The OSS projects of the app-native era will be focused on application-specific functionality that we now see needlessly reproduced and reinvented over and over again.
The app-native tool ecosystem
A move in the direction of app-native OSS would inevitably lead to a profusion of new tools focused on a new set of concerns. I can venture some guesses on what tools we could expect:
- Data relationships would become a primary locus of activity. Most OSS activity around data is still in “plumbing” land, e.g. SQL and NoSQL databases, message queues, streaming data platforms. App-native projects would instead be focused on application-specific data type constellations and the tooling around them. In recent years we’ve seen an intensified focus on type safety and validation in programming languages, schema definition languages à la GraphQL and Protocol Buffers, and client libraries. This trend will certainly continue.
- Integrations would continue to be a major source of OSS activity, but app-native integrations will be between feature-rich app-native components rather than between “pipes.” Today: let’s a MySQL connector for Kafka. Tomorrow: let’s build an OSS chat platform that seamlessly interoperates with any OSS calendar system built in accordance with a collaborative OSS calendar app specification.
- Extension mechanisms would be deeply woven into app-native OSS platforms. Project collaborators would make careful decisions about the boundary line between core data types and extension-driven domains. An OSS task tracking platform, for example, may have built-in concepts of users, tasks, task statuses, and boards, but also enable application engineers to add, for example, a wide range of task-specific features via an extension interface that’s both well understood and a project of cross-project, specification-driven collaboration. Can you think of any two OSS projects that use the same extension mechanism? I honestly can’t.
New projects, new tools. The app-native tool ecosystem will be heavily focused on data engineering with an eye to user experience.
App-native OSS and the future of value creation
Prior to the “app native” stage of OSS, there will continue to be tons of new user-facing value created from continuously reinventing the app “wheels” listed above (notes, calendars, project management, chat, etc.).
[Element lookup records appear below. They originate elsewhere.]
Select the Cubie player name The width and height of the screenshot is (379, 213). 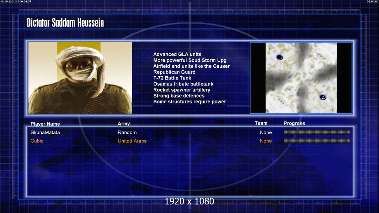[x=37, y=141]
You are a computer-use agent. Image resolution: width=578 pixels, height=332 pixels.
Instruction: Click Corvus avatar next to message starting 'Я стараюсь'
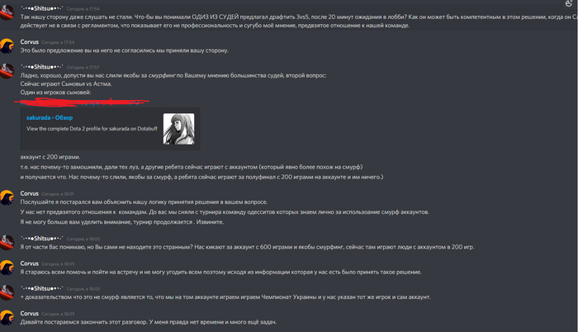tap(7, 268)
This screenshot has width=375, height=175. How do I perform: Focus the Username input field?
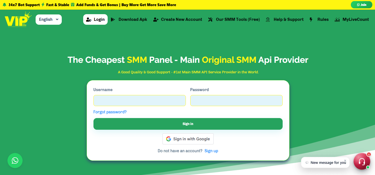pos(140,101)
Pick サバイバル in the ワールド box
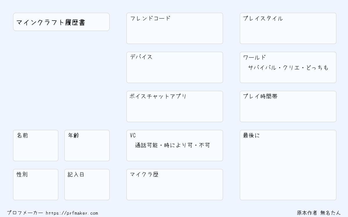 262,68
The emergence of app-native projects—projects that can safely assume the presence of a “cloud OS,” a networking control plane, etc.—will facilitate the building of newer and more complex wheels instead.
App-native development will not kill proprietary software and it won’t make everything collaborative in the OSS mold. The same kind of burn-and-churn competition we see in the industry will continue apace. What we will see, however, is a shift in the locus of OSS work and vision away from nuts and bolts and toward end users.
In the app-native paradigm, making money on software will involve intelligently utilizing app-native capabilities developed in the open, plus some application-specific “special sauce” on top. Some wheels will continue to be reinvented but they’ll be different wheels.
I, for one, am excited to see it all slowly take shape.